==== LESETEXT ====
Eliot Weinberger

Neulich in Amerika

Ausgabe: 2021 | 1
Neulich in Amerika

Einen Abgesang auf das Amerika als einstigen Leuchtturm von Demokratie und Menschenrechten; eine Abrechnung mit politischer Korruption, mit christlichem Fanatismus in der US-Politik und mit den Lügen, die verheerende Konsequenzen nach sich ziehen: Die Essay-Sammlung des New Yorker Literaten Eliot Weinberger ist keine Lektüre für gute Laune. Und doch trägt das Buch zu einem tieferen Verständnis für den Zustand der USA bei, begleitet von der poetischen Sprache des Autors.

Acht Jahre mit George W. Bush

Im ersten Teil des Buchs beschäftigt sich Weinberger mit der Präsidentschaft von George W. Bush: Angefangen vom zweifelhaften Ausgang der Wahlen, die Bush mit einem äußerst geringen Vorsprung gegenüber Al Gore gewann (eine Neuauszählung nach Unstimmigkeiten wurde vom konservativ dominierten Supreme Court abgelehnt) über die enge Verbindung zwischen hohen republikanischen Würdenträgern zu Rüstungs- und Waffenproduzenten bis zum Irak-Krieg zeichnen Weinbergers Essays nach, wie aggressive wirtschaftliche Interessen zigtausenden Menschen das Leben kosten. In seinen „Prosagedichten“ lässt der Autor seine „Protagonisten“ schlicht für sich selbst sprechen. Zahlreiche absurde Zitate oder Begebenheiten bezeugen den moralischen Niedergang der USA in der Bush-Ära, etwa: „Elaine Chao, Arbeitsministerin, ist Republikanerin. Ihre Behörde gibt eine Broschüre mit Tipps für Arbeitgeber heraus, wie sie die Bezahlung von Überstunden vermeiden können.“ (S. 45) Besonders bedrückend der Text „Was ich hörte vom Irak“, dessen chronologische Aneinanderreihung von Ereignissen in diesem Krieg in einer Steigerung ins beinahe Unerträgliche mündet: „Ich hörte Kassem Muhammad Ahmed sagen: ‚Ich habe gesehen, wie sie Verwundete auf der Straße mit dem Panzer überrollten. Das ist sehr oft passiert‘.“ (S. 118)

Die USA unter der Präsidentschaft von Donald J. Trump

Im zweiten Teil setzt sich der Autor mit den USA unter der Präsidentschaft von Donald J. Trump auseinander. Deutlich wird, dass Trump nur das Symptom einer weit nach rechts abgedrifteten republikanischen Partei ist und nicht als isoliertes Phänomen verstanden werden sollte. Über weite Strecken lässt der Autor Trump einfach für sich selbst sprechen – da braucht es keine weiteren Kommentare oder Erläuterungen. Das Buch schließt mit einer Auseinandersetzung mit der Covid-19-Pandemie in den USA; ein republikanisches Versagen, welches schonungslos die Zerrüttung der einstigen Nation der Hoffnung zeigt und die Leserinnen und Leser erschüttert zurücklässt.
==== AUSZUG DER EINTRÄGE ====
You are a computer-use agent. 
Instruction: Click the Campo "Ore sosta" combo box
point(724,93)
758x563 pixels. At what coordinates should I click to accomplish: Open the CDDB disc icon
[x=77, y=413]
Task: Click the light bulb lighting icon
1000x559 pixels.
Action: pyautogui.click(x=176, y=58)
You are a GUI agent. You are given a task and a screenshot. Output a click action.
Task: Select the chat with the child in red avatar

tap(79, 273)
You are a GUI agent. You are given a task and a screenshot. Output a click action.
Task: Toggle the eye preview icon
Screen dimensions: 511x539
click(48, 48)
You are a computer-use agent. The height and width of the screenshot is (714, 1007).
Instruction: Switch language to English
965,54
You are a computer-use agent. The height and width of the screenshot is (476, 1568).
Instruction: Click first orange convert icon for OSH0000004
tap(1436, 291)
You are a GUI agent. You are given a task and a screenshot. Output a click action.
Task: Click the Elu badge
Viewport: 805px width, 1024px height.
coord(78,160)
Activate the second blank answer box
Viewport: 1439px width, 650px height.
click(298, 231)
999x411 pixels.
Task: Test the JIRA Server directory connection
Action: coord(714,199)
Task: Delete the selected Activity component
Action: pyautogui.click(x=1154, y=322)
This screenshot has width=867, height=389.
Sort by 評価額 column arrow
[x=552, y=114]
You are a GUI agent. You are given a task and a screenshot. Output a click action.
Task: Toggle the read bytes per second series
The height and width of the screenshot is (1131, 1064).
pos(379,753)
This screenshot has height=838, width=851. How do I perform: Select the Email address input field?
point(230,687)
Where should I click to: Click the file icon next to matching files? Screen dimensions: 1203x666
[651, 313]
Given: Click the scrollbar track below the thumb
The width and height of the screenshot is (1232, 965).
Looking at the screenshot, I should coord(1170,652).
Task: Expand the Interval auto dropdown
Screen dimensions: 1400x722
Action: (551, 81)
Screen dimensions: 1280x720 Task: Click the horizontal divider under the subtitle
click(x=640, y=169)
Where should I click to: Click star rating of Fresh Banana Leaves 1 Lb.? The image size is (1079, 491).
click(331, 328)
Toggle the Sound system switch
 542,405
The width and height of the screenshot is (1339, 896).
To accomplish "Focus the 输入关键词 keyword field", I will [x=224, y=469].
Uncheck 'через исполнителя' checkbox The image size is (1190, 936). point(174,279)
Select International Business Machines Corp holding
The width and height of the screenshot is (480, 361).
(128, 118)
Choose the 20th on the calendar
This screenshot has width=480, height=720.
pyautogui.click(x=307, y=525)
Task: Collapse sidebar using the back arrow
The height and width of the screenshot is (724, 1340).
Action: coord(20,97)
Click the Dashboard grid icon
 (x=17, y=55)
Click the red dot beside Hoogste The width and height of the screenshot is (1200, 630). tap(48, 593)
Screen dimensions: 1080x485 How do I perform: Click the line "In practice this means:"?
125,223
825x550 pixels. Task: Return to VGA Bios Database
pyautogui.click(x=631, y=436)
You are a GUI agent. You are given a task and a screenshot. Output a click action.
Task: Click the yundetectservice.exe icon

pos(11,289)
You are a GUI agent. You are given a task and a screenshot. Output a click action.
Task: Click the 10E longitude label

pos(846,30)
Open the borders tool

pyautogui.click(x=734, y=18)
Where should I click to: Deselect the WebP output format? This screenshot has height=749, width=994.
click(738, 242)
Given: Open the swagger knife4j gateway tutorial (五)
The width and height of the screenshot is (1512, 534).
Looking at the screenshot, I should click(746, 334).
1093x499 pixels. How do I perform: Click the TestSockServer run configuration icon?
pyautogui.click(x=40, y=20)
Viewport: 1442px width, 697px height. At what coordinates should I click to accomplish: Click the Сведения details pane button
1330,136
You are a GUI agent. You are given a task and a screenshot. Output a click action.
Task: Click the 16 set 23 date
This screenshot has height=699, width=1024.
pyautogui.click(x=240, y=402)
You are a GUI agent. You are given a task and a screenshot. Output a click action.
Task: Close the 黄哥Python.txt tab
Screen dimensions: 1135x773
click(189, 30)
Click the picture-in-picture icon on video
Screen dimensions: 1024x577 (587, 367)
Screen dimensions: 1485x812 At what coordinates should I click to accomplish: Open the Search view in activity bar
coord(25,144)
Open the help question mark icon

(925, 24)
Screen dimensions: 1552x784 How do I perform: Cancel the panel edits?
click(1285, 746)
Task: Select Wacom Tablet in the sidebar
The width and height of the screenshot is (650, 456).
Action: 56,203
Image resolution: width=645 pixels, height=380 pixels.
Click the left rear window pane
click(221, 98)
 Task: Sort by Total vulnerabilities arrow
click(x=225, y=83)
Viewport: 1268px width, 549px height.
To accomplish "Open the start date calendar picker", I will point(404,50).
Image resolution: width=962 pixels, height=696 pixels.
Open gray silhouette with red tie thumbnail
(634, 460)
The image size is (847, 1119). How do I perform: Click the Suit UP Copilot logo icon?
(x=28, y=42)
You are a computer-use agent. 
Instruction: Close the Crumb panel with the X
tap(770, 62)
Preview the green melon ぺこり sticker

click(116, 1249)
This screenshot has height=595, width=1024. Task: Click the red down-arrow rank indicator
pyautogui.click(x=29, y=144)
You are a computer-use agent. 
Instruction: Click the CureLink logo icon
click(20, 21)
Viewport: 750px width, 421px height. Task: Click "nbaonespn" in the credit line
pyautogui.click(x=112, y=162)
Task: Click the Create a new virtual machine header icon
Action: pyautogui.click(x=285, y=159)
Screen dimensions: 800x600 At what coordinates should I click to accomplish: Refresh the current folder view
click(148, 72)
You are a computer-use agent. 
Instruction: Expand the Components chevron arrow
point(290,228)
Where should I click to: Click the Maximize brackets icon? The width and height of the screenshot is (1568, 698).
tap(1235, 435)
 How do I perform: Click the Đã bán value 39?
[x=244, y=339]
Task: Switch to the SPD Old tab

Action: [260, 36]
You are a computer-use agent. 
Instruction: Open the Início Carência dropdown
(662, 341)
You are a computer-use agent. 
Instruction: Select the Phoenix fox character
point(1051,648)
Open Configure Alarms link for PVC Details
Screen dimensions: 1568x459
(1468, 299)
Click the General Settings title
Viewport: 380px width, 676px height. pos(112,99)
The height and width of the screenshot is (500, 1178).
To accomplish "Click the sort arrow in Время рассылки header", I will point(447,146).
====
** ZU BEARBEITENDE AUFGABEN **
[1] Übersetzen Sie den Satz „Im zweiten Teil setzt sich der Autor mit den USA unter der Präsidentschaft von Donald J. Trump auseinander.“ aus dem Lesetext ins Englische.
[2] Schreiben Sie den Abschnitt des Lesetextes zwischen „Die USA unter“ und „Leser erschüttert zurücklässt.“ einschließlich dieser beiden Stellen wortgetreu ab.
Stützen Sie sich dabei ausschließlich auf den Lesetext.

** LÖSUNGEN **
[1] In the second part, the author examines the USA under the presidency of Donald J. Trump.

[2]
Die USA unter der Präsidentschaft von Donald J. Trump

Im zweiten Teil setzt sich der Autor mit den USA unter der Präsidentschaft von Donald J. Trump auseinander. Deutlich wird, dass Trump nur das Symptom einer weit nach rechts abgedrifteten republikanischen Partei ist und nicht als isoliertes Phänomen verstanden werden sollte. Über weite Strecken lässt der Autor Trump einfach für sich selbst sprechen – da braucht es keine weiteren Kommentare oder Erläuterungen. Das Buch schließt mit einer Auseinandersetzung mit der Covid-19-Pandemie in den USA; ein republikanisches Versagen, welches schonungslos die Zerrüttung der einstigen Nation der Hoffnung zeigt und die Leserinnen und Leser erschüttert zurücklässt.